Heute ist mein Markttag. Wie immer setze ich mich nach dem Einkaufen noch auf eine Bank. Ohne dass ich es will, dringen die unterschiedlichsten Gesprächsfetzen an mein Ohr. „Hab den Stand noch nie gesehen.“ … „Ich fand nichts besonderes dran.“ … „ Außer den letzten, der hat mir wirklich gut geschmeckt.“ …
Ich stehe auf und gehe weiter. Unbemerkt setzt sich der letzte Satz wie ein Ohrwurm in meinem Kopf fest. „… den letzten, der hat wirklich gut geschmeckt …“ Am Ende des Marktplatzes sehe ich einen Stand, der sonst nicht da ist.
„Heute Apfelsaftprobe,“ ruft ein junger Mann und winkt mich her. Vor ihm stehen drei Becher je halbgefüllt mit Apfelsaft. Ich zögere. Sagte da nicht die Frau auf der Bank neben mir etwas von „nichts Besonderes?“
Der junge Mann macht noch einmal eine einladende Bewegung mit der Hand. Der Ohrwurm drängt sich vor und ruft mir nochmals in Erinnerung: „… den letzten, der hat wirklich gut geschmeckt …“ Noch unschlüssig gehe ich auf den Stand zu. Dort erklärt mir ein junges Mädchen ausführlich den Sinn der Probe und worauf ich besonders achten soll. „Ist ja nett, dass sie mir das sagt, aber eigentlich bin ich mir ja gar nicht sicher, ob ich wirklich kosten will,“ denke ich.
Ich gebe mir einen Ruck, denn der Ohrwurm hat mich gerade nochmals an die Dame von vorher erinnert. Der junge Mann gibt mir freundlich den ersten Becher in die Hand. Ich nehme einen kleinen Schluck und konzentriere ich mich darauf, den Apfelsaft auf der Zunge zu schmecken. Langsam bewege ich die Zunge hin und her und filtere die einzelnen Geschmacksrichtungen heraus. „Es schmeckt recht süß, hat wenig Säure und ist etwas blass“, beschreibe ich mein Empfinden und das junge Mädchen schreibt eifrig mit.

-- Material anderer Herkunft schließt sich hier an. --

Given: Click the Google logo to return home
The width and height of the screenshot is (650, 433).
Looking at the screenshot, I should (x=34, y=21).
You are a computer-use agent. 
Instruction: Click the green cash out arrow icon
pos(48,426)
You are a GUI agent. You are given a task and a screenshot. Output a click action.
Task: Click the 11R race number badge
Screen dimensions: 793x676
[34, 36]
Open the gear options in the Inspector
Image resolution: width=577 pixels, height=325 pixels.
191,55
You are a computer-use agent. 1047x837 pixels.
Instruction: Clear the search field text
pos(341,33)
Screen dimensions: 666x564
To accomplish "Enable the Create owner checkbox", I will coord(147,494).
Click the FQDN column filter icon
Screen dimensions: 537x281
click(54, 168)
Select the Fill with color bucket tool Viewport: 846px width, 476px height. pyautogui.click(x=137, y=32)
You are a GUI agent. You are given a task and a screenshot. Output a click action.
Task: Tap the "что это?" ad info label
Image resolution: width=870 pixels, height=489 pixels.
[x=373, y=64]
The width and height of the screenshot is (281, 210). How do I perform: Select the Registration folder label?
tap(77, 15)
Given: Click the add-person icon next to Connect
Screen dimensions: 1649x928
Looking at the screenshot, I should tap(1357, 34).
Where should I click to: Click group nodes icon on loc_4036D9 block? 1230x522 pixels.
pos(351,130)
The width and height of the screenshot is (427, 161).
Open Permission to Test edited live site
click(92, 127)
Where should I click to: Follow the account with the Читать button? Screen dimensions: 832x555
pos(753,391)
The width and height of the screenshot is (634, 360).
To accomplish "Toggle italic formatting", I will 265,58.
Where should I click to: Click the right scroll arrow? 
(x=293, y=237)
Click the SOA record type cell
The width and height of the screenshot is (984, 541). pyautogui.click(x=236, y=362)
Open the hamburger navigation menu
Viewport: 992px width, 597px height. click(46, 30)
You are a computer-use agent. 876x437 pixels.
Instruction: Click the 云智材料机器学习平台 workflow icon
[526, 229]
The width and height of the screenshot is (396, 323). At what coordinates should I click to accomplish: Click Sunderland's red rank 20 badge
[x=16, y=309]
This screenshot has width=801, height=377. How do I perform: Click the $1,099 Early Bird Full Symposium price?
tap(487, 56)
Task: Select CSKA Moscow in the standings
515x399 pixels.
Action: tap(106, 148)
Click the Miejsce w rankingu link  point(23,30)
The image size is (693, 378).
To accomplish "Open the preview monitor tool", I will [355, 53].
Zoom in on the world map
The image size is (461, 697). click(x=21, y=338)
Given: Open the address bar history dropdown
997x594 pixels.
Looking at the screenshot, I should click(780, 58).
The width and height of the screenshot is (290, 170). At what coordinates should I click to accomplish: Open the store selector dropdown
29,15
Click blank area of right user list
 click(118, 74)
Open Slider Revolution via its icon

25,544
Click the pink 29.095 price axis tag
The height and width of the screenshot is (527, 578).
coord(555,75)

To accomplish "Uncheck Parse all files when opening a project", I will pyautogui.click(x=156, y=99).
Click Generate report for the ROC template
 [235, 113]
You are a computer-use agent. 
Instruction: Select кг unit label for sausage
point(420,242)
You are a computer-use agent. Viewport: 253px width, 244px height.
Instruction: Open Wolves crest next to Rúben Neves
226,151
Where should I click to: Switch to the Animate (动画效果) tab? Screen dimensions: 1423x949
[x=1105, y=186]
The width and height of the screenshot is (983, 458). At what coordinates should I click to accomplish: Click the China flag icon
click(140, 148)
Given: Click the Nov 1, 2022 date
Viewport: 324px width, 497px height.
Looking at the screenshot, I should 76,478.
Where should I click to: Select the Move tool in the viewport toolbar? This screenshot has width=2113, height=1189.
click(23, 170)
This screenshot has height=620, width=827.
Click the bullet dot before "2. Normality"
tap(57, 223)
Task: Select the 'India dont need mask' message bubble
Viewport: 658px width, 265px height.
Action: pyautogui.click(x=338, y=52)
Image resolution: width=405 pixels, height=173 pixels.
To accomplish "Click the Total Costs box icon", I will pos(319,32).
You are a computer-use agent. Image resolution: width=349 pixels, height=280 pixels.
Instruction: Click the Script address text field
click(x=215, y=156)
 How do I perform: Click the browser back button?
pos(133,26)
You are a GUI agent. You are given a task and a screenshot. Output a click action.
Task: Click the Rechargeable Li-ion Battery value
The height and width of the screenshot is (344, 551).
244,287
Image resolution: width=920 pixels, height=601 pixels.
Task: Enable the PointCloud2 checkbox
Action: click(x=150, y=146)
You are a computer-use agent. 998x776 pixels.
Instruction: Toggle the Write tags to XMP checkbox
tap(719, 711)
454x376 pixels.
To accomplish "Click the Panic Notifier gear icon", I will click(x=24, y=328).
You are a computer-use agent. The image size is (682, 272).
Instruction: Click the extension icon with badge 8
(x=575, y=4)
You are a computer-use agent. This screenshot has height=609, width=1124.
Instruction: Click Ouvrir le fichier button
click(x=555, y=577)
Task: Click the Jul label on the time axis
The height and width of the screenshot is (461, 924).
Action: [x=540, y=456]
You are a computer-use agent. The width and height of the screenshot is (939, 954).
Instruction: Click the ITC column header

Beim zweiten Becher mache ich es genau so. Das Ergebnis lautet: Vollmundig und etwas säuerlich. Auch dies schreibt das junge Mädchen eifrig mit. Bei mir ist der Ohrwurm wieder da und erinnert: „… den letzten, der hat wirklich gut geschmeckt …“
„Hier noch der dritte Becher.“ Der junge Mann schiebt mir den letzten Becher hin. Ich setze an und nehme einen Schluck. Innerhalb eines Augenblickes zieht es mir die Wangenmuskeln zusammen und ich spucke den Schluck zurück in den Becher. „Igitt,“ rufe ich mit verzogenem Gesicht. „Das ist ja Most!“ Es schüttelt mich am ganzen Körper. Ich kenne Most, und er schmeckt mir nicht.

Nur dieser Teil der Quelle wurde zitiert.